Vestido
(Predicativo do sujeito, não substantivo)
Às vezes sinto que logo criança percebi minha falta de habilidade com a noção de tempo, espaço e percepção da realidade. Sonhava e por minutos achava que aquilo tinha acontecido, dormia com livros literalmente debaixo do travesseiro para sonhar com eles, imaginava cenários, torcendo que se concretizassem no dia seguinte. Acordado, fechava os olhos, desejando coisas como “quando eu abrir a porta desse quarto, eles vão ter sumido daqui.”

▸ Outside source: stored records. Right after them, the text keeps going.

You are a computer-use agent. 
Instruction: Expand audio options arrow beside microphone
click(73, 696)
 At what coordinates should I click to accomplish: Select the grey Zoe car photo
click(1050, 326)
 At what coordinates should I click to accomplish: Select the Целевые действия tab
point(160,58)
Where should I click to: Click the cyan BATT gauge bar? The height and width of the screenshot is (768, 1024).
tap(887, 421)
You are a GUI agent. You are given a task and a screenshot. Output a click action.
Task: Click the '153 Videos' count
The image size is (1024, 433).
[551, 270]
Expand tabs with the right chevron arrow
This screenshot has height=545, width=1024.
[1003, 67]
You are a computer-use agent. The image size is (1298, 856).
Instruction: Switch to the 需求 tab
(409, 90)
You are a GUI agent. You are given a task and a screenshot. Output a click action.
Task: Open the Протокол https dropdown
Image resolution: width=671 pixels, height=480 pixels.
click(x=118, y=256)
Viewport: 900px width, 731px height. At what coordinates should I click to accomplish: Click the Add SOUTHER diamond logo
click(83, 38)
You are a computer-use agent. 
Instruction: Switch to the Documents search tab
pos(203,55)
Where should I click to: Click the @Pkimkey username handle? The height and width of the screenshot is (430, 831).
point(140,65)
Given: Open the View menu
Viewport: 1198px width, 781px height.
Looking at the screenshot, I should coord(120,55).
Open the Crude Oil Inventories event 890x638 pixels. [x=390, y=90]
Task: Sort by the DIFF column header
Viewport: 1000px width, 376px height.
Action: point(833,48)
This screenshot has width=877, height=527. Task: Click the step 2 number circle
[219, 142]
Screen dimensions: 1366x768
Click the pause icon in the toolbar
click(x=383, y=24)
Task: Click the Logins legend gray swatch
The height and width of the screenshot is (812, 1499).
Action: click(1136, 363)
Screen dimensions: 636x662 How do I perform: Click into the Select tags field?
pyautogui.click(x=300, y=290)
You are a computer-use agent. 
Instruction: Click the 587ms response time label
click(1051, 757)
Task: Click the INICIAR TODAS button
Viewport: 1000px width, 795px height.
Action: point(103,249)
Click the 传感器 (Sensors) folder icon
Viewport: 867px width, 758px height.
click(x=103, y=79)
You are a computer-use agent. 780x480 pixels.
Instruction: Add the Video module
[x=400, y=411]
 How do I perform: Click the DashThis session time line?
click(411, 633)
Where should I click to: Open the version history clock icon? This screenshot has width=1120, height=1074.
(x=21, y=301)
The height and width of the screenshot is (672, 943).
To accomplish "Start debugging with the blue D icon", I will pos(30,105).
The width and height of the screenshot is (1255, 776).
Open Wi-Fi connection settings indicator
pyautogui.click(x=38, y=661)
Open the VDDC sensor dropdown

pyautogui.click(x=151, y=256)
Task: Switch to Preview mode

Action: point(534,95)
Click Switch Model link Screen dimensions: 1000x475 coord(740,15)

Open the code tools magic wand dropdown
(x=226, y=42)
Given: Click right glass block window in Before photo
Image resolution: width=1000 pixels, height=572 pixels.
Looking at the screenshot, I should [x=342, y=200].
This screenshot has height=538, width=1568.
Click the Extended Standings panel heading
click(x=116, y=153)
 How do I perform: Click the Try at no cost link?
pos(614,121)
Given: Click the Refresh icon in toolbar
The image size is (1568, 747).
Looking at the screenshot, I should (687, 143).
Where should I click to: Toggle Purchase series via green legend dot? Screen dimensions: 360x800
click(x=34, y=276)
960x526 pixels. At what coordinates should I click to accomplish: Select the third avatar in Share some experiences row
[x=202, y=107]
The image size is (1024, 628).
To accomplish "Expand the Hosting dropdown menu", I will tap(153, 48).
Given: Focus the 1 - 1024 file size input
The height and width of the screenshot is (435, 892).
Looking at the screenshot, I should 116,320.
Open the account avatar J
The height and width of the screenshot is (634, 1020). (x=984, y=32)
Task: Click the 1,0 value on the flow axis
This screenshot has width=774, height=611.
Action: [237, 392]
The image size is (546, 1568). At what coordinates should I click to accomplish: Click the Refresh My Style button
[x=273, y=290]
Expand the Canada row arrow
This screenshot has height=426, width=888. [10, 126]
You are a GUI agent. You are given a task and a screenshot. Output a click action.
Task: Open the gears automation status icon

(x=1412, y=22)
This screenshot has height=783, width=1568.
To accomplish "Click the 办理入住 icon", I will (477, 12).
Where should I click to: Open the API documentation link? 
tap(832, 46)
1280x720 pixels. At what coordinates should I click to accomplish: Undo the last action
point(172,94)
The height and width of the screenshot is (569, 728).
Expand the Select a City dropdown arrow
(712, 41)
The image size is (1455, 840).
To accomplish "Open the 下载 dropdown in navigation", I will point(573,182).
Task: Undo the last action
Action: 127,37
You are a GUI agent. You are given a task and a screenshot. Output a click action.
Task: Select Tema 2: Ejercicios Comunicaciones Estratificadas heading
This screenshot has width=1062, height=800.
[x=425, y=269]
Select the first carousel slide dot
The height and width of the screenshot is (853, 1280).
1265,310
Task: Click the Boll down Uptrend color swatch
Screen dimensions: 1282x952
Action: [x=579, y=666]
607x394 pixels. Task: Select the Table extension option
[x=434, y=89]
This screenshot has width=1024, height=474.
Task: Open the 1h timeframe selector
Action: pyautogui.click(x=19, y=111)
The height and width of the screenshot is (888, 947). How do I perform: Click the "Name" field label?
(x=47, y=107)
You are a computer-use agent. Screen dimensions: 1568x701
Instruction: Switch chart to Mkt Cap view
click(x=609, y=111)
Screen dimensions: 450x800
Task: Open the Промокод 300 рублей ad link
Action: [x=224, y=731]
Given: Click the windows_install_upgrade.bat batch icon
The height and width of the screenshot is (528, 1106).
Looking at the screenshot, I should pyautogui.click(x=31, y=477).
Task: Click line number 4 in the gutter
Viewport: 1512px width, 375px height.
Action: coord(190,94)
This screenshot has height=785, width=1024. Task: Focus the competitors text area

Hoje, adulto, me sinto ainda mais perdido nesses três conceitos. Não sei quando, mas me dei conta que não conseguia me lembrar direito da infância. Não sei o quanto é normal, o quanto sou na verdade um chato dramático. O importante é — coisas pequenas me lembram de momentos já tão profundos, longes, que nunca seriam lembrados de outra forma. Aconteceu isso hoje.
Minha relação com tudo é complicada, tudo sempre incomodou e é claro que aparência entra nisso tudo. E eu lembrei.
De quando eu devia ter menos de 10 anos, fazia curso de inglês e minha avó cuidava de nós pela tarde. Com a recente conquista de eventualmente me arrumar sozinho, gostava de me vestir como se fosse um personagem de série teen da Disney: usei uma camisa colorida, um tênis fofo da barbie, uma legging e uma saia jeans velha. Pequena. Nesse dia, meus pais brigaram com minha avó. Nesse dia, me explicaram o que era um pedófilo. Como eu devia me vestir para não atrair olhares de homens. Como eu não devia facilitar para eles. Como meninas, de vez em quando, eram as mais culpadas pelo o que lhes acontecia.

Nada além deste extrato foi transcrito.